Toda una declaración de principios por parte del Tribunal Supremo frente al abuso, en el caso sometido a enjuiciamiento, sobre trabajadores en desempleo

Desde fuentes del propio Poder Judicial (nota de prensa) ha trascendido el dictado de una sentencia de la Sala de lo Penal, en la que se condenaba a un empresario como autor de un delito contra los derechos laborales en concurso real con un delito de estafa, que le supondrá una condena a 18 y 5 meses de prisión respectivamente.

Los hechos que dan lugar a esa condena derivan de la simulación por el empresario de la creación de una cooperativa de transporte con cuya disculpa ofreció trabajo a transportistas que lo necesitaban en el año 2010 -en plena crisis económica- vulnerando las condiciones mínimas de vida profesional de los trabajadores, en particular sus derechos sociales.

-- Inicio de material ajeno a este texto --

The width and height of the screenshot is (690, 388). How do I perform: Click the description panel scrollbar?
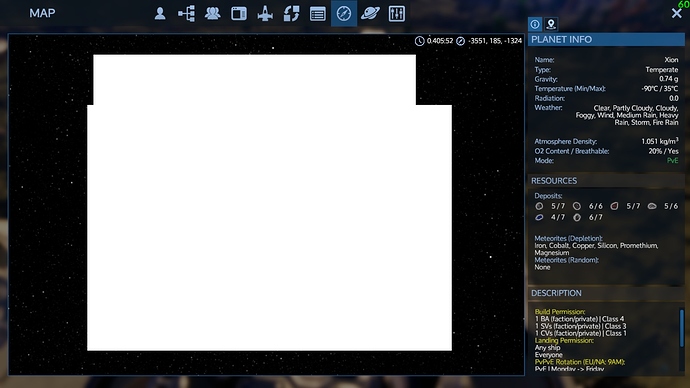pos(682,329)
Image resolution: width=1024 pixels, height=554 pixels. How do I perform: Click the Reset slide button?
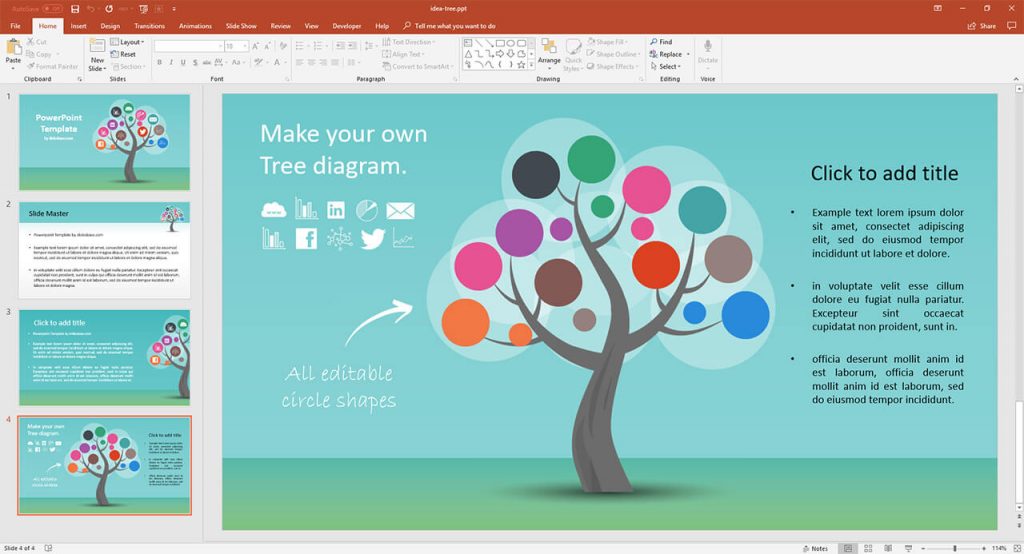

Con ese fin, contactó con numerosas desempleado, con quienes concertaba una entrevista en la que les aseguraba que podrían entrar a formar parte como socios en la citada cooperativa de trabajo.Asimismo, pactaba con ellos de forma verbal un sueldo o anticipo de una cantidad que rondaba los 1.800 euros al mes, del que descontarían las cuotas de las Seguridad Social, que serían a cargo de la empresa.

Los trabajadores, que aceptaban esas condiciones movidos por su situación de necesidad económica, firmaban la solicitud de incorporación a la cooperativa y la solicitud de alta en el régimen de autónomos de la Seguridad Social, desconociendo muchos de ellos que no eran trabajadores por cuenta ajena.

Para añadido, lo que terminó sucediendo es que no se llegaron a abonar las cuotas a la Seguridad Social por parte de la empresa, pese a haberlo pactado, y la relación se desarrolló con condiciones laborales distintas a las pactadas, en especial con percepción de remuneración distinta a la pactada, o ninguna.

Además, quienes hicieron aportaciones dinerarias a la cooperativa nunca las recuperaron, resultándoles a muchos además económicamente perjudicial el tiempo que estuvieron vinculados con la cooperativa por tener que hacer frente a diversos gastos (combustible, alquiler de vehículos…), y porque, al no estar cotizando debidamente en la Seguridad Social, se les produjo un daño en sus derechos sociales.

Precisamente esta última circunstancia es la que ha provocado la condena por delito de estafa, de manera agravada, por afectar a un bien de primera necesidad, como el Tribunal Supremo ha considerado al trabajo.

Se abusó, señala el Alto Tribunal, de la situación de necesidad de aquellos transportistas: los trabajadores estaban en una situación muy precaria; la mayoría de ellos venían de situaciones de desempleo de más o menos larga duración y necesitaban trabajar. Además, muchos de ellos tenían edades que, en el mercado laboral, implican una gran dificultad para encontrar un puesto de trabajo.

A juicio del Tribunal Supremo utilizar el trabajo como vía de atractivo para un determinado fin y utilizarlo como objetivo del estafado para procurarle un enriquecimiento ilícito lleva consigo necesariamente la agravación a la que se refiere el art. 250.1.1º CP.

En conclusión, aprovecharse de la búsqueda de empleo por parte de una persona respecto de otra u otras, concurriendo los requisitos de una estafa, supone una agravación de la responsabilidad por el mayor reproche penal que supone la situación de desempleo que tienen muchos ciudadanos, y cuyo aprovechamiento por los autores de una estafa relacionada con ese concepto evidencia una mayor perversidad basada en lo que constituye un bien de primera necesidad como es el empleo, especialmente en tiempos de crisis.